# Marathon Key Trip



## 321nole (Jan 11, 2016)

I'm sure someone with more flats experience in that area will chime in but I've spent quite a bit of time on the water around Marathon. take a look at google maps in satellite view or google earth, youll see little islands/keys scattered along the 7 mile bridge, good flats around those. there is a very large flat oceanside in Marathon. if you're feeling adventurous, trailer down to little torch key, from there you can head north towards the content keys where you can find not only excellent flats to work but deep holes under mangroves for snapper etc...as well as some beautiful sand bars that you very well may have all to yourself. if you choose to do this make sure you have good charts or a damn good eye for the PVC pipes marking the safest path..and study google earth a bit, you'll be just fine in that heron though

if you'll be trailering the boat around Marathon, there's two good ramps, one on the west end and one on the east. if you use the one on the east end, aka the quay, just be aware that it gets really shallow if you cut the corner into vaca cut. again, probably wont be an issue for you but its always fun watching people run aground there lol


----------



## levidog (May 14, 2017)

Head on down to Cudjoe with the boat on the trailer. It's called Blimp Road. Free ramp there on the Gulf side. Tons of great fishing back in there, as well as some beaches and hangout places you and the little chicky could kick back and have a nice drink or two. Barracuda keys, Marvin Key, Snipe Key. These all have good hangout areas, but can get a bit crowded on weekends. You just have to move around back there to find an empty spot. Easy access to great flats. 321hole is correct...get a good chart. there are some shallows that you probably won't have an issue with, but there is some serious limestone that you need to be aware of in some of these areas.....It ain't all soft sand. 
Permit, Bones, Tarpon and Barracuda.


----------



## BCD1841 (Jul 27, 2018)

321nole said:


> I'm sure someone with more flats experience in that area will chime in but I've spent quite a bit of time on the water around Marathon. take a look at google maps in satellite view or google earth, youll see little islands/keys scattered along the 7 mile bridge, good flats around those. there is a very large flat oceanside in Marathon. if you're feeling adventurous, trailer down to little torch key, from there you can head north towards the content keys where you can find not only excellent flats to work but deep holes under mangroves for snapper etc...as well as some beautiful sand bars that you very well may have all to yourself. if you choose to do this make sure you have good charts or a damn good eye for the PVC pipes marking the safest path..and study google earth a bit, you'll be just fine in that heron though
> 
> if you'll be trailering the boat around Marathon, there's two good ramps, one on the west end and one on the east. if you use the one on the east end, aka the quay, just be aware that it gets really shallow if you cut the corner into vaca cut. again, probably wont be an issue for you but its always fun watching people run aground there lol


Thanks for the input guys. I will most likely be keeping my boat in the water and not trailering it around but it could be a possibility. 321nole I was wanting to make it to the content keys. It looks like its a 35 mi run from marathon. Is this doable in the Heron? I was thinking if weather was decent I could make it.


----------



## 321nole (Jan 11, 2016)

------------------------------------------------------------------------

In the Marathon Key thread, what road on Cudjoe has the free Gulf-side ramp?

AVAILABLE DATA:

------------------------------------------------------------------------

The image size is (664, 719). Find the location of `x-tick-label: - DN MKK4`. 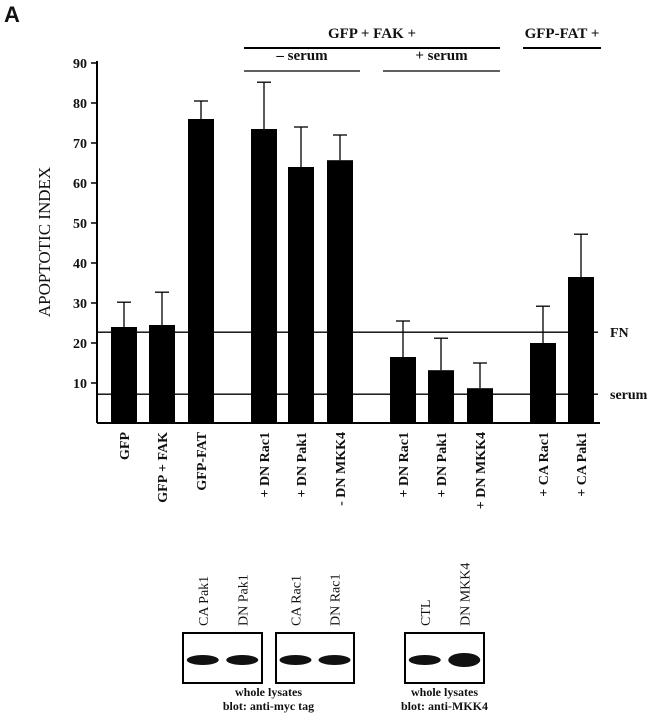

x-tick-label: - DN MKK4 is located at coordinates (342, 469).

------------------------------------------------------------------------

TASK ANSWER:
Blimp Road